_Aim of the exercise:_
Transcribe all the data below exactly, leaving its pictures out.

_Information shown:_
- - - -

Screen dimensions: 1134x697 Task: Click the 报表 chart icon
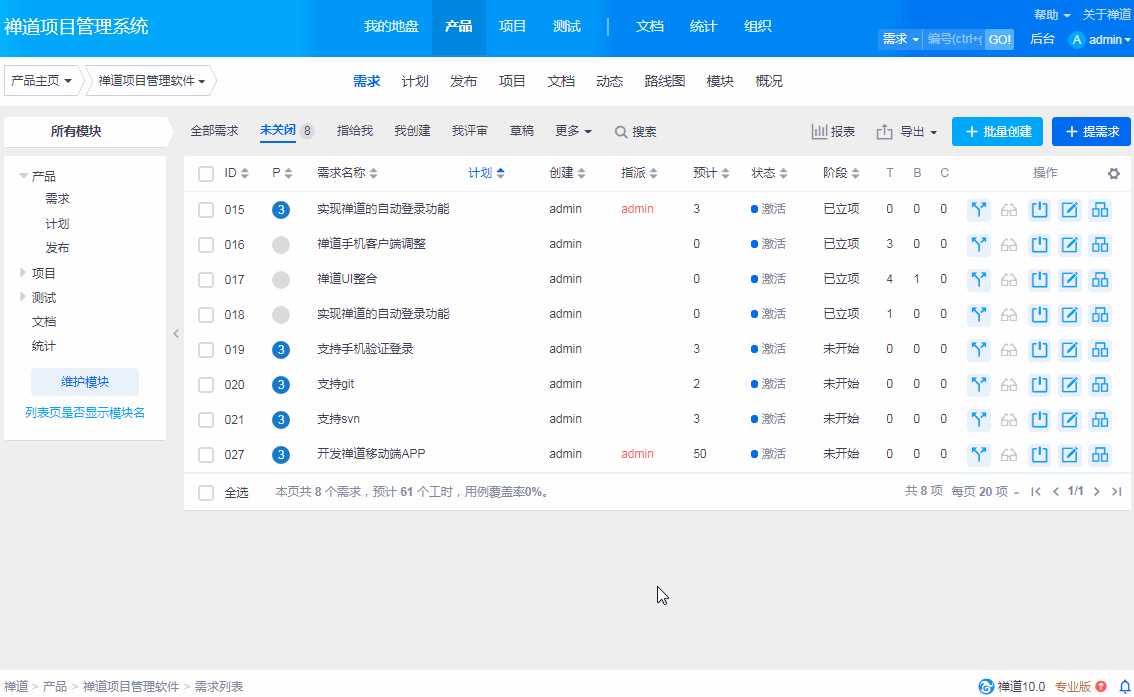coord(820,132)
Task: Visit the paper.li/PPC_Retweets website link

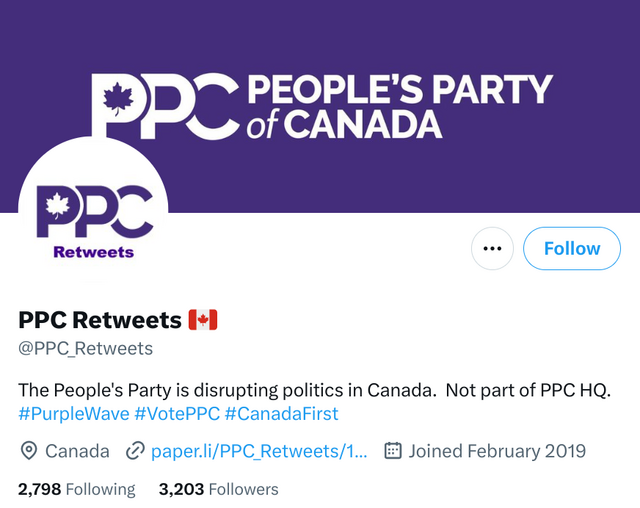Action: click(259, 451)
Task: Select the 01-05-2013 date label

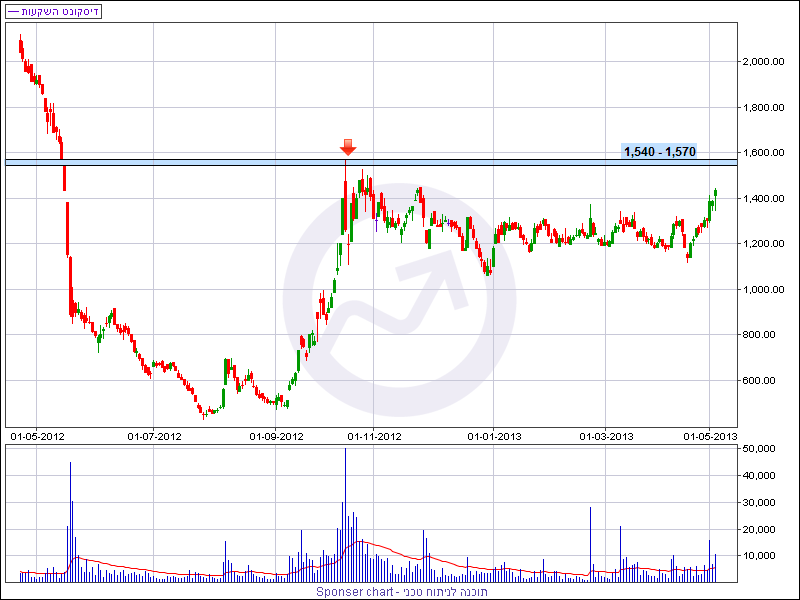Action: tap(709, 436)
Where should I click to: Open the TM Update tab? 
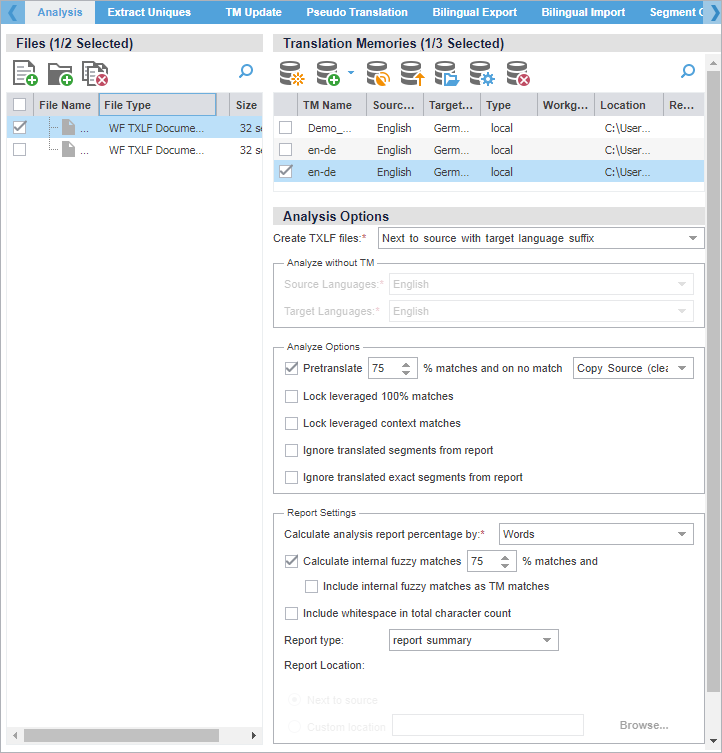point(253,12)
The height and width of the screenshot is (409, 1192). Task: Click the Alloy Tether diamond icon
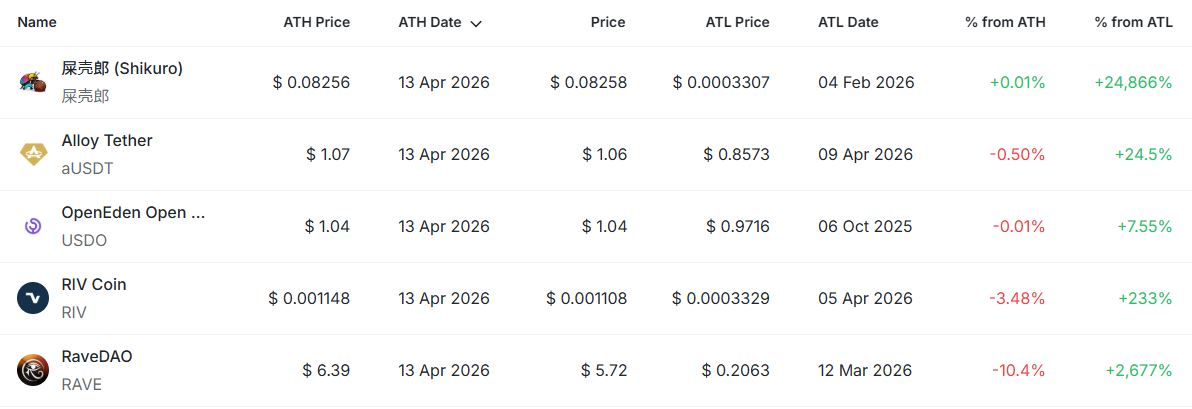32,154
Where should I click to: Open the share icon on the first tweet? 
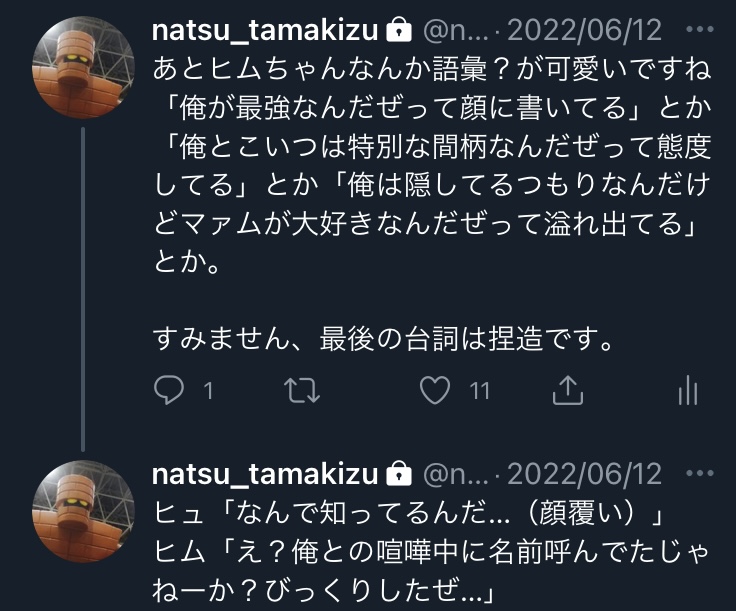click(567, 391)
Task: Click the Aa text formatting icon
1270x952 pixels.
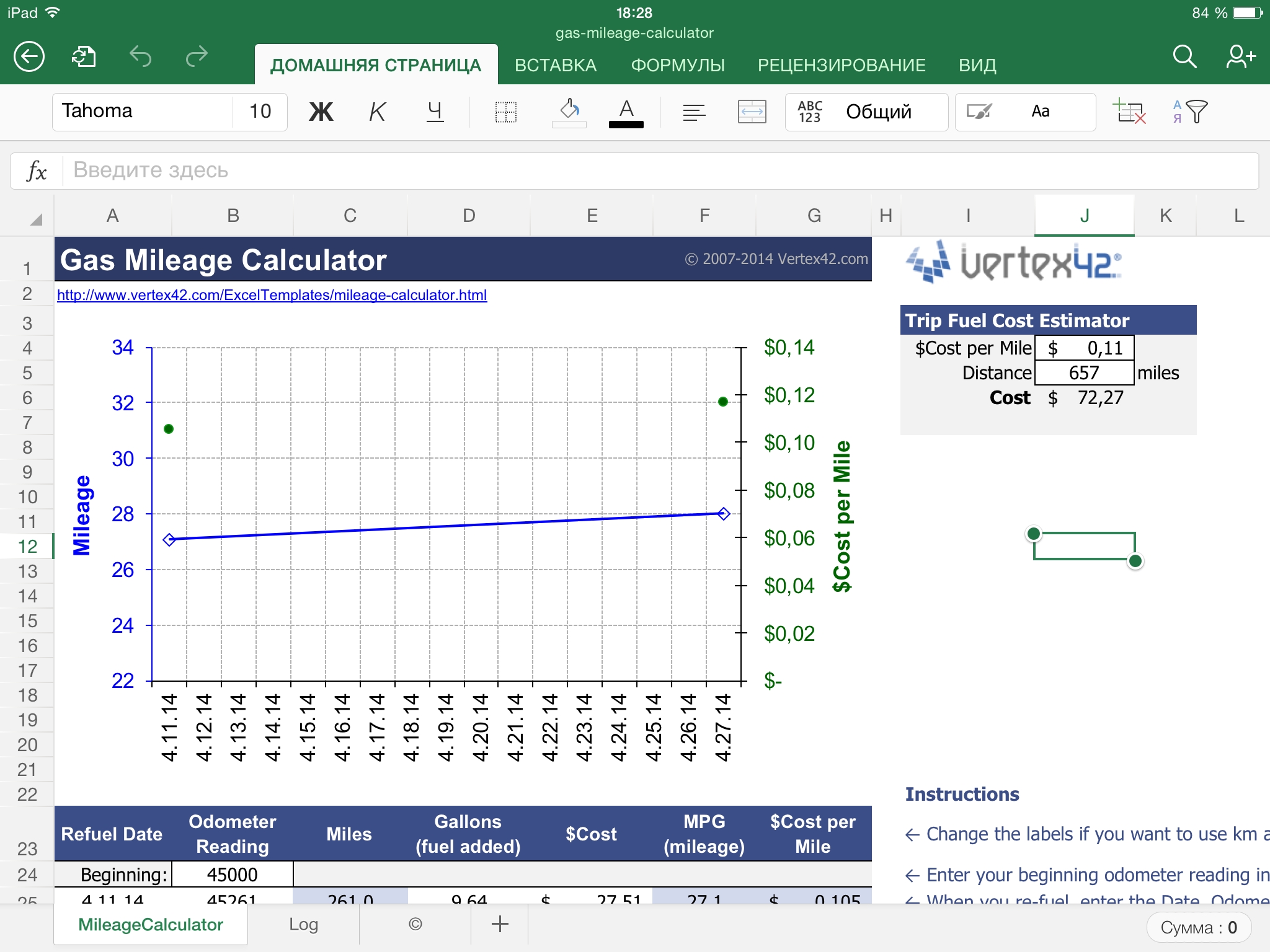Action: tap(1040, 111)
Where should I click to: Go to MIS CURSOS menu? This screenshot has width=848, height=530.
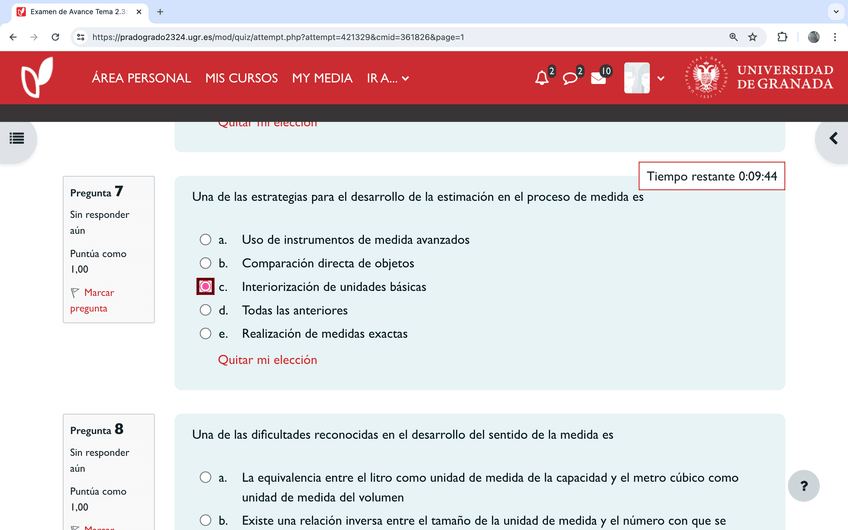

- - - -

_Worked solution:_
Screen dimensions: 1134x697 Task: Click the 报表 chart icon
coord(820,132)
Task: Visit the paper.li/PPC_Retweets website link

Action: click(259, 451)
Task: Select the 01-05-2013 date label

Action: tap(709, 436)
Where should I click to: Open the TM Update tab? 
point(253,12)
The height and width of the screenshot is (409, 1192). Task: Click the Alloy Tether diamond icon
32,154
Where should I click to: Open the share icon on the first tweet? 
click(567, 391)
Task: Click the Aa text formatting icon
1270x952 pixels.
Action: tap(1040, 111)
Where should I click to: Go to MIS CURSOS menu? This screenshot has width=848, height=530.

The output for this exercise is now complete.